TEXT UNDER STUDY
#####

Four Basic Models for Health Care Systems

Countries around the globe are navigating complex legal, financial and political landscapes to determine the best path towards universal health coverage (UHC). Below we describe four basic models for health care systems.1

For many countries, while there are some patterns in the structure of their reforms, such as use of tax revenues to subsidize target populations, steps towards broader risk pools, and emphasis on purchasing services through demand-side financing mechanisms. Many of their reforms do not purely conform to common health-system archetypes, nor are they identical to each other.2

Beveridge Model

In the Beveridge Model, health care is provided and financed by the government through tax payments, similar to the public library.

Many, but not all, hospitals and clinics are owned by the government; some doctors are government employees, but there are also private doctors who collect their fees from the government. These systems tend to have low costs per capita, because the government, as the sole payer, controls what doctors can do and what they can charge.

Countries using the Beveridge Model or a variation include:

The Bismark Model

Despite its European heritage, this system of providing health care would look fairly familiar to Americans. It uses an insurance system -- the insurers are called "sickness funds" -- usually financed jointly by employers and employees through payroll deduction.

#####

APPLY WHAT YOU READ
- 1) In the text on health care system models, why do Beveridge Model systems tend to have low costs per capita?
- 2) Continue the text on the four basic health care system models from its last sentence.

Saved data entries:
#####

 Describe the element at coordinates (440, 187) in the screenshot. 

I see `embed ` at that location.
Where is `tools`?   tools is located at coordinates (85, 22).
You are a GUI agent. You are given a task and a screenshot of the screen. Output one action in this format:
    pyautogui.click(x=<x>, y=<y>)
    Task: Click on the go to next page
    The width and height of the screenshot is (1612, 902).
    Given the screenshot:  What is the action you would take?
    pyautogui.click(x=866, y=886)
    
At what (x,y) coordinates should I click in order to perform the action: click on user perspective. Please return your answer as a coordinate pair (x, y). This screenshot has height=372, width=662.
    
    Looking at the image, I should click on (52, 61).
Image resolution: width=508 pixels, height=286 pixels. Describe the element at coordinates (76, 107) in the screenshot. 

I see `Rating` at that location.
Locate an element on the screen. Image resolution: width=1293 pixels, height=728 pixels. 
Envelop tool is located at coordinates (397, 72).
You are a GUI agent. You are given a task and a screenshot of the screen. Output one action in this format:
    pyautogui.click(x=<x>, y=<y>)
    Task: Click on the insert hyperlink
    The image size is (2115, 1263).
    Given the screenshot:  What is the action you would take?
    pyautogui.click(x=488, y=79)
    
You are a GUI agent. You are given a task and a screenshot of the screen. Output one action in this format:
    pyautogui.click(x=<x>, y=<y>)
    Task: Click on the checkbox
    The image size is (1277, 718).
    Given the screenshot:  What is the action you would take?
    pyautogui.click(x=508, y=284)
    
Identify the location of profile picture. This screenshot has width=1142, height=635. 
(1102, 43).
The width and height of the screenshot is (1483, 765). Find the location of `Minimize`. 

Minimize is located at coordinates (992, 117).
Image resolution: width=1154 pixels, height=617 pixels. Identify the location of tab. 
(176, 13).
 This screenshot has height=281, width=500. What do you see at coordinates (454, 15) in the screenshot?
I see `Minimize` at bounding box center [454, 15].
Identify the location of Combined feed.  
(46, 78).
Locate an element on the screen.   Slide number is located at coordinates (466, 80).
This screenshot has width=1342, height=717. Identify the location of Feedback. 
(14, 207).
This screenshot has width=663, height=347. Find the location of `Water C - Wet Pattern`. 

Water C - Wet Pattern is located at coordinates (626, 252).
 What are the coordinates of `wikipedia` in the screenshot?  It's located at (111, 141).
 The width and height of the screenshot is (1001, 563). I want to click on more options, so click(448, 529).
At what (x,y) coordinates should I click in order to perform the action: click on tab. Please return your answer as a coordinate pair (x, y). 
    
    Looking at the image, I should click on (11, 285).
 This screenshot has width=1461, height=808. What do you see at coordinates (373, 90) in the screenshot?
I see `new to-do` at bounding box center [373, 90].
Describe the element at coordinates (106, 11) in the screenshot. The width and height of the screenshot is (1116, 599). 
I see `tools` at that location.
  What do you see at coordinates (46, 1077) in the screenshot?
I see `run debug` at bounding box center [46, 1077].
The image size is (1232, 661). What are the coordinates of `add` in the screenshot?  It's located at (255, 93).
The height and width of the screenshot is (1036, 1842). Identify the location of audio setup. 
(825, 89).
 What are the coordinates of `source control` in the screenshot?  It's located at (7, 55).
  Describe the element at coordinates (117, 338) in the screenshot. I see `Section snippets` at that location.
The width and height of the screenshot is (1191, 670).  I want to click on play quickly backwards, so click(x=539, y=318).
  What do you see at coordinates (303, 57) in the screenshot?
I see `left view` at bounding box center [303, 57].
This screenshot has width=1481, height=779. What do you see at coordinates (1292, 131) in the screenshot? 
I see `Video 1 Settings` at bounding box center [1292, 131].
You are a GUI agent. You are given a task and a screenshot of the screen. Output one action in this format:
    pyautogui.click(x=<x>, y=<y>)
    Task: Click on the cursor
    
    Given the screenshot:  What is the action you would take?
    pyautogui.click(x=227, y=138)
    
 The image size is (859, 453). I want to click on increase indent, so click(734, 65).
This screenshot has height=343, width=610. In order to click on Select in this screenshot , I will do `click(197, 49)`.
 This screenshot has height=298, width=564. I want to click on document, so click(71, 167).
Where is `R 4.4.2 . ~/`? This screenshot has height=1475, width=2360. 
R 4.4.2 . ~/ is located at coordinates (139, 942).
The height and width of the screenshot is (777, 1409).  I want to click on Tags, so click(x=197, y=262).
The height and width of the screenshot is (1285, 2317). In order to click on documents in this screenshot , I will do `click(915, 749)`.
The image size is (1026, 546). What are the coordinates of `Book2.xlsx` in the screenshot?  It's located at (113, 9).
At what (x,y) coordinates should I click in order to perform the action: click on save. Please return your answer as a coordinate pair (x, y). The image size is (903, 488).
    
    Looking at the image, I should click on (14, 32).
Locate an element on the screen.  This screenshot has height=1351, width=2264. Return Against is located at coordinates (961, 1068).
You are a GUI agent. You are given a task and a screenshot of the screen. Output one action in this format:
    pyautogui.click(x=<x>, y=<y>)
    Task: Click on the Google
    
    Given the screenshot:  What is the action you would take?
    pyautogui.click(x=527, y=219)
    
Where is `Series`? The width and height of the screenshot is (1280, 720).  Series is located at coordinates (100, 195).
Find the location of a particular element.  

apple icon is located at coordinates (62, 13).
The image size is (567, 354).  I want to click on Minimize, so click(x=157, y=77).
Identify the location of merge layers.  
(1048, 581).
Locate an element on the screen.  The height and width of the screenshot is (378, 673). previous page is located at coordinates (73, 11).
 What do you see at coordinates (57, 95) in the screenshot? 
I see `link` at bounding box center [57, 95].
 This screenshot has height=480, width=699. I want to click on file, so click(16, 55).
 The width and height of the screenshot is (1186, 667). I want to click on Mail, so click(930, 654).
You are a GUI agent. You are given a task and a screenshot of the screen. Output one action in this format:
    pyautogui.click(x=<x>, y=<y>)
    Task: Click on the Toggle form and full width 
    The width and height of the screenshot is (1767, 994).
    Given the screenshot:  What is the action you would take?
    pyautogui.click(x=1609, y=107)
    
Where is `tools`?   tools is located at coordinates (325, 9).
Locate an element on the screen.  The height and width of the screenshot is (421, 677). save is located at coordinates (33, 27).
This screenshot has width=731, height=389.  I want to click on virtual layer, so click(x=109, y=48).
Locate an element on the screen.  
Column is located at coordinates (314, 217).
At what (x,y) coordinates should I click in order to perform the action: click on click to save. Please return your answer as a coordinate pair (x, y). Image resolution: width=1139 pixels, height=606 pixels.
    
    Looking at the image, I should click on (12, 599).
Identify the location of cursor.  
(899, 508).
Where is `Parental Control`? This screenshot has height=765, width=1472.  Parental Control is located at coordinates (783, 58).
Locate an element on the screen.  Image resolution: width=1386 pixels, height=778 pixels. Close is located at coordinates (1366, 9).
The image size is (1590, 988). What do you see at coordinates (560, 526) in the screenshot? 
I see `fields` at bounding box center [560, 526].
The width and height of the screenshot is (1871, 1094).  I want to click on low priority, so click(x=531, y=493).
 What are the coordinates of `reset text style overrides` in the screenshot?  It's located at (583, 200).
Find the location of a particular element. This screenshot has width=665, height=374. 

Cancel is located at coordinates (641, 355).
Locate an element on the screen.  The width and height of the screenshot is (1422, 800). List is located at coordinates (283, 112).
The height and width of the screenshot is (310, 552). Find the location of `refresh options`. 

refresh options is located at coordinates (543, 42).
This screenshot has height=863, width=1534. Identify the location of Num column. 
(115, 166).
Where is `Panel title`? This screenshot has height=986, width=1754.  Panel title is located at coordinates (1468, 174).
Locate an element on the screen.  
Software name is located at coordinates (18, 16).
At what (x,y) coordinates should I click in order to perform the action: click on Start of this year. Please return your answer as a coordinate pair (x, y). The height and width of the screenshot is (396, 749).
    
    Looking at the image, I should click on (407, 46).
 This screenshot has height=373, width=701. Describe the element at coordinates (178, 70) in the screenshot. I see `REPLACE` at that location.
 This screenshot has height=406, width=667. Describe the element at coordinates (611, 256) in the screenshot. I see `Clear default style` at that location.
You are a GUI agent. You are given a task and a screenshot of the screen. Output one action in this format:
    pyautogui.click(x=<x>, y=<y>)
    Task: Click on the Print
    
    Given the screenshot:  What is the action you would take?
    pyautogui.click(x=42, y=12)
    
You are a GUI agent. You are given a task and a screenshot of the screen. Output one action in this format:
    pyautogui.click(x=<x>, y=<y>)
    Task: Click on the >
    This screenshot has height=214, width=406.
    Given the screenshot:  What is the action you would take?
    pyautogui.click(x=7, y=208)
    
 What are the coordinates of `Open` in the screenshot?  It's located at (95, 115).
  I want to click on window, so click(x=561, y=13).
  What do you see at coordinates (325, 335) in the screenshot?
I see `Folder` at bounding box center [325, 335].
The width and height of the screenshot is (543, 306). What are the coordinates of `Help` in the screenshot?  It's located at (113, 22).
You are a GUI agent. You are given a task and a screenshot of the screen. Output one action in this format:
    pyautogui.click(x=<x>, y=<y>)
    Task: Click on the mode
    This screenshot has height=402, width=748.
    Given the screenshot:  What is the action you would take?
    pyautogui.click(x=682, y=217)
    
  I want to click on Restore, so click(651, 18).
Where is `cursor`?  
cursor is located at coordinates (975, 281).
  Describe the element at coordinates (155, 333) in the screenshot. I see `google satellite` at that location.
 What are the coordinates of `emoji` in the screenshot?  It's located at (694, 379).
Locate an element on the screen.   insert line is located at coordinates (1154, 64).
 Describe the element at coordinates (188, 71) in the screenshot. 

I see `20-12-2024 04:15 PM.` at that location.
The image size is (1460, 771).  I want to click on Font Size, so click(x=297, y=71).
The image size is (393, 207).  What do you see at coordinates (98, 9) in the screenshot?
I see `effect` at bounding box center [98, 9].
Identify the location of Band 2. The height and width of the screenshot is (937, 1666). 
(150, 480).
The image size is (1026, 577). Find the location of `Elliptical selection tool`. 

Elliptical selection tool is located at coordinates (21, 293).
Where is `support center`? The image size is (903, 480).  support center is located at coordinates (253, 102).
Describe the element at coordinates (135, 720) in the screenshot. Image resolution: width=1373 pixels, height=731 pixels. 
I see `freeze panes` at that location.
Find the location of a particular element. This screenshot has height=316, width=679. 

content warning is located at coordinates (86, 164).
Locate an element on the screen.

#####

EXERCISE ANSWERS
- 1) As the sole payer, the government controls what doctors can do and what they can charge.

- 2)
Unlike the U.S. insurance industry, though, Bismarck-type health insurance plans have to cover everybody, and they don't make a profit. Doctors and hospitals tend to be private in Bismarck countries. Although this is a multi-payer model -- Germany has about 240 different funds -- tight regulation gives government similar cost-controls as single-payer Beveridge Models.

Countries using the Bismark Model or a variation include:

  • Germany
  • France
  • Belgium
  • the Netherlands
  • Japan
  • Switzerland

The National Health Insurance Model

These systems have elements of both Beveridge and Bismarck. It uses private-sector providers, but payment comes from a government-run insurance program that every citizen pays into. Since there's no need for marketing, no financial motive to deny claims and no profit, these universal insurance programs tend to be cheaper and much simpler administratively than American-style for-profit insurance.

The single-payer tends to have considerable market power to negotiate for lower prices. The classic NHI system is found in Canada, but some newly industrialized countries -- Taiwan and South Korea, for example -- have also adopted the NHI model.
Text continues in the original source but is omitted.